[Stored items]
-- Opening Marker --

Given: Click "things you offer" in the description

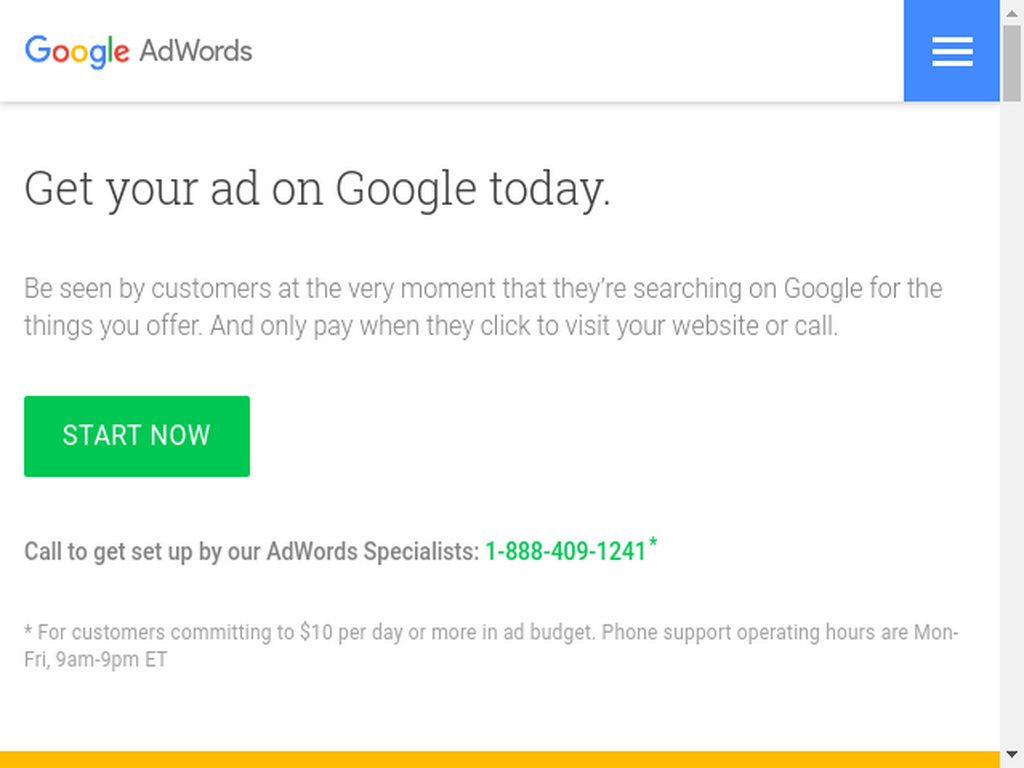Looking at the screenshot, I should point(113,326).
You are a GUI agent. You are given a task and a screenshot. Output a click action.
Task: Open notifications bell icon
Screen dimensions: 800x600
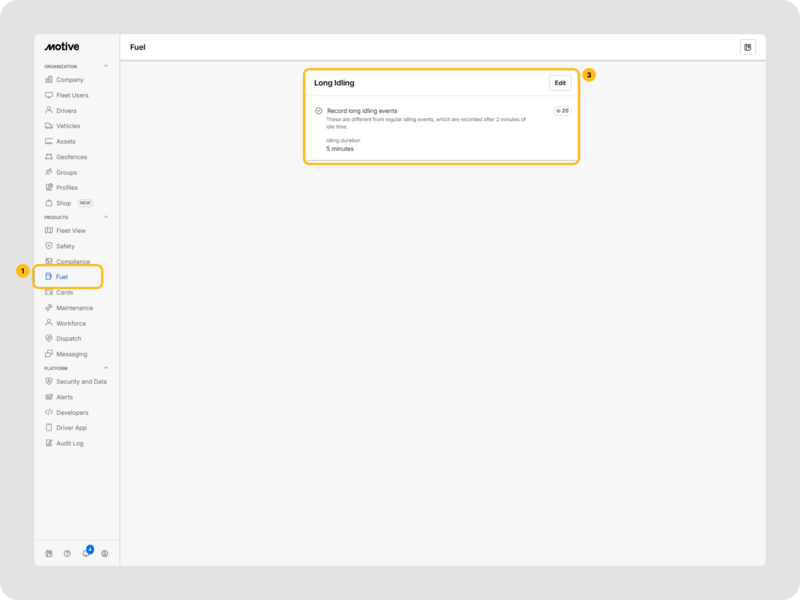click(86, 553)
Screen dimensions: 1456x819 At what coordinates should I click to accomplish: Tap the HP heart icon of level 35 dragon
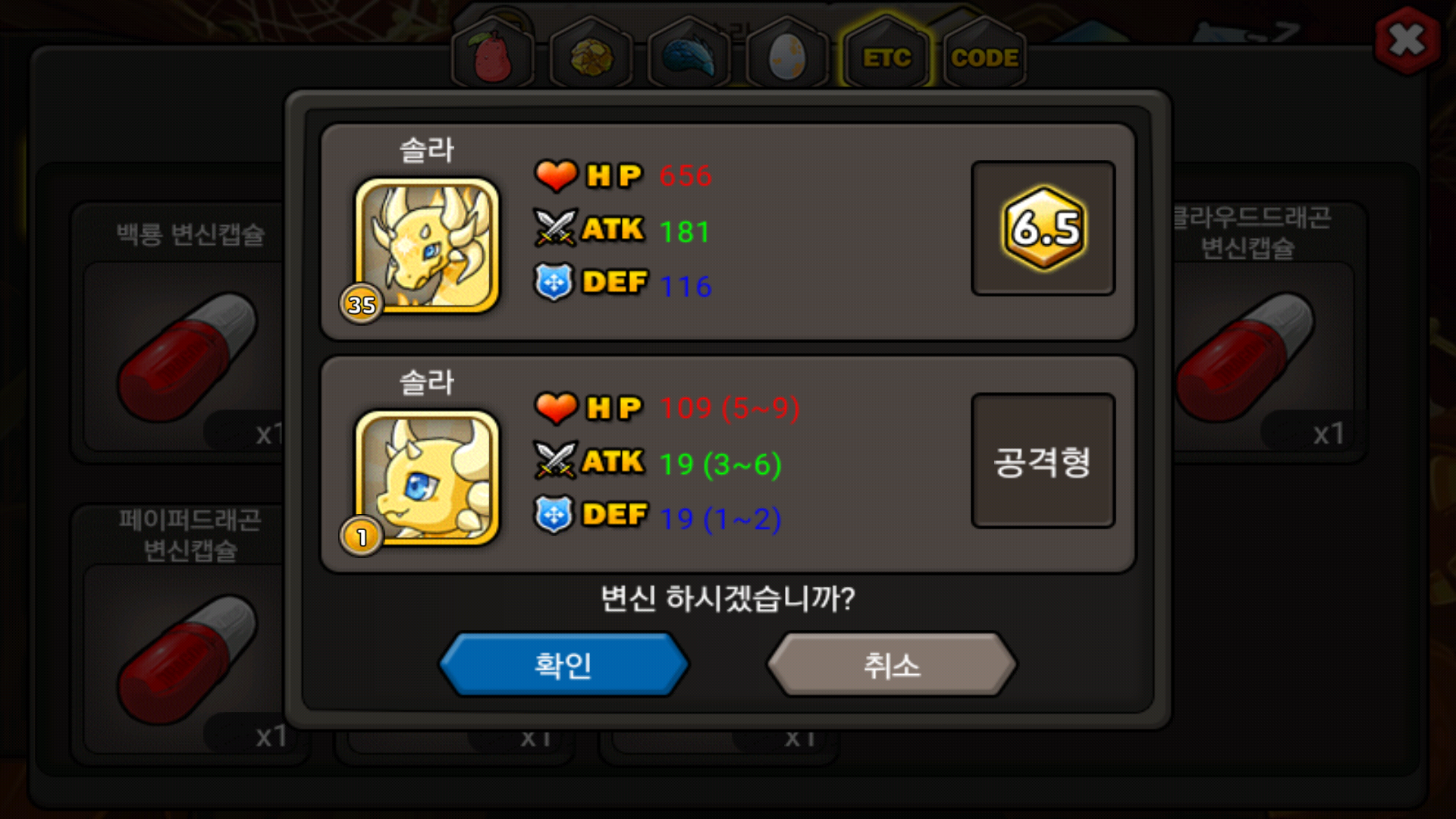(556, 176)
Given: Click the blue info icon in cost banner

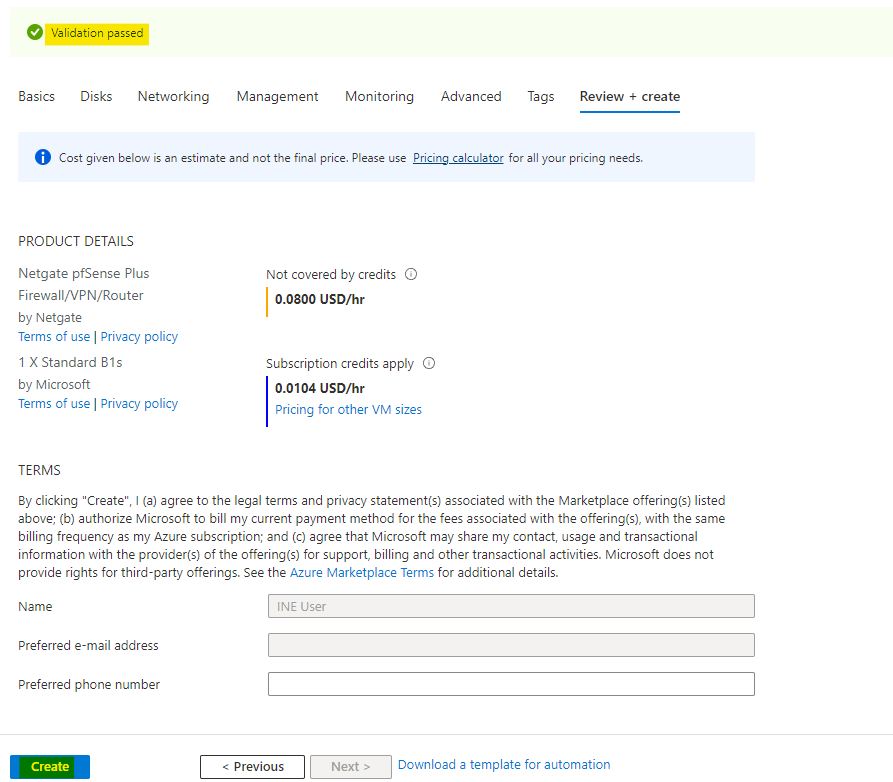Looking at the screenshot, I should click(42, 158).
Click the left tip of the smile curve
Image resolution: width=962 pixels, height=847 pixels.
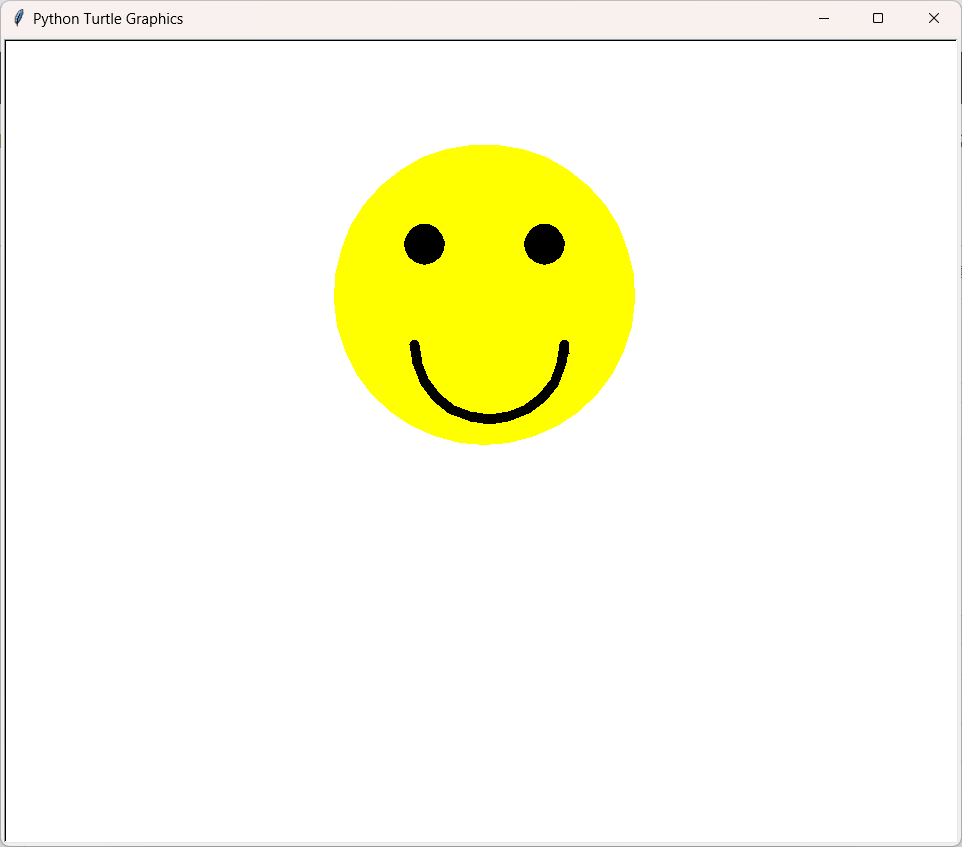pos(415,347)
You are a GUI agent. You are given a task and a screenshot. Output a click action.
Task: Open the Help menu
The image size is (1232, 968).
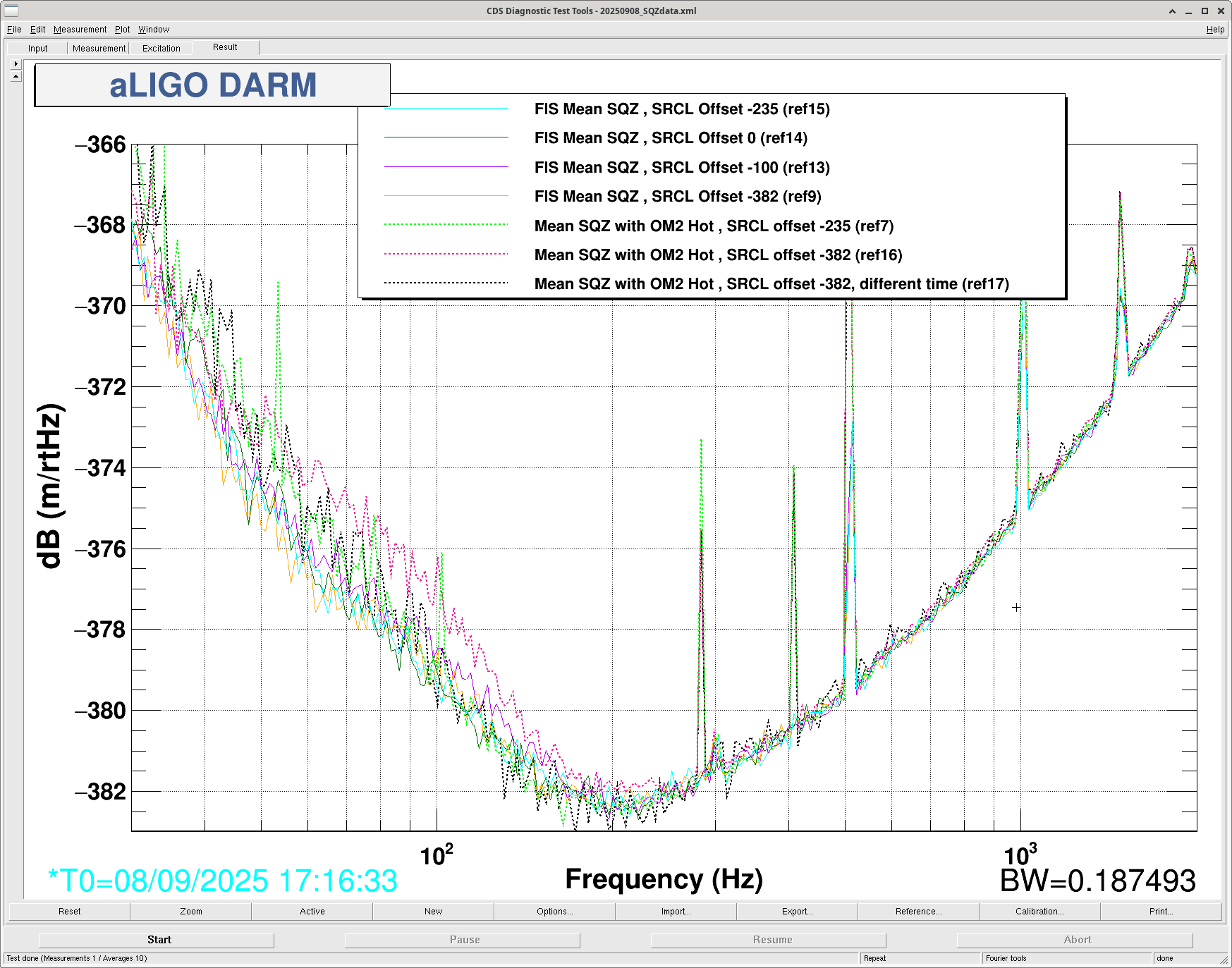1214,30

-- Closing Marker --

* Work required *
Transcribe all of the records above character for character. Exclude the pictures.

* Answer to the exercise *
Given: Click "things you offer" in the description

Looking at the screenshot, I should point(113,326).
You are a GUI agent. You are given a task and a screenshot. Output a click action.
Task: Open notifications bell icon
Screen dimensions: 800x600
click(86, 553)
Screen dimensions: 1456x819 At what coordinates should I click to accomplish: Tap the HP heart icon of level 35 dragon
(556, 176)
Given: Click the blue info icon in cost banner

Looking at the screenshot, I should click(42, 158).
Click the left tip of the smile curve
Image resolution: width=962 pixels, height=847 pixels.
pos(415,347)
You are a GUI agent. You are given a task and a screenshot. Output a click action.
Task: Open the Help menu
The image size is (1232, 968).
1214,30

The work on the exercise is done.